## [The data]
———

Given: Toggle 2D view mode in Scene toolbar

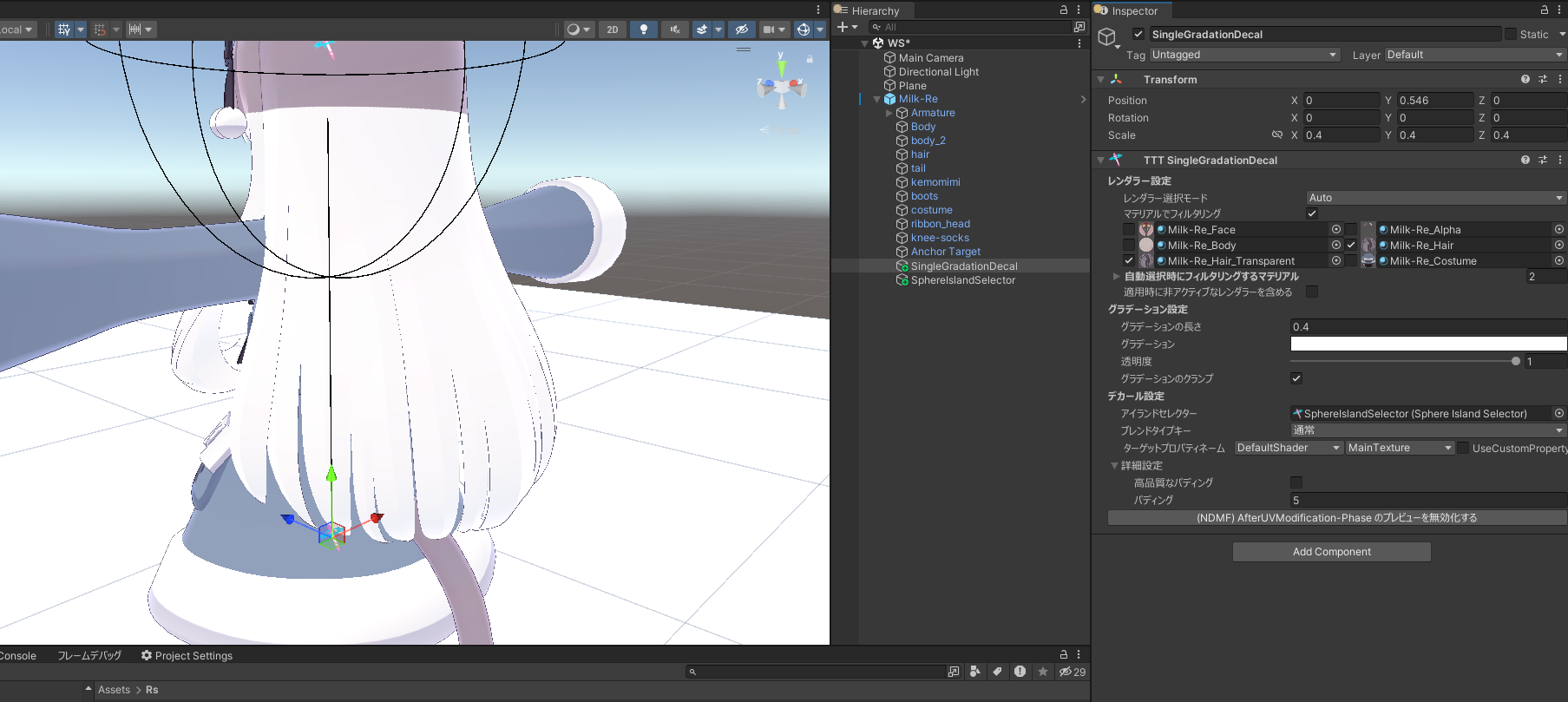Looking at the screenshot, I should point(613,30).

———

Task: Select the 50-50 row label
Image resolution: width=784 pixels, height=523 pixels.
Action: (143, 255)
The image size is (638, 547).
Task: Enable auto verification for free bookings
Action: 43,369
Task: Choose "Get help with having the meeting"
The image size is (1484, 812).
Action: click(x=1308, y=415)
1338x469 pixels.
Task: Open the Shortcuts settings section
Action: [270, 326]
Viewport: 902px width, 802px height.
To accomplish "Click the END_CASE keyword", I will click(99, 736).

———

## [Required action]
Given the records above, return exactly the lines starting at the line containing "Image resolution: width=784" and ending at the line containing "Viewport: 902px width, 802px height.", including both.

## [Solved problem]
Image resolution: width=784 pixels, height=523 pixels.
Action: (143, 255)
The image size is (638, 547).
Task: Enable auto verification for free bookings
Action: 43,369
Task: Choose "Get help with having the meeting"
The image size is (1484, 812).
Action: click(x=1308, y=415)
1338x469 pixels.
Task: Open the Shortcuts settings section
Action: [270, 326]
Viewport: 902px width, 802px height.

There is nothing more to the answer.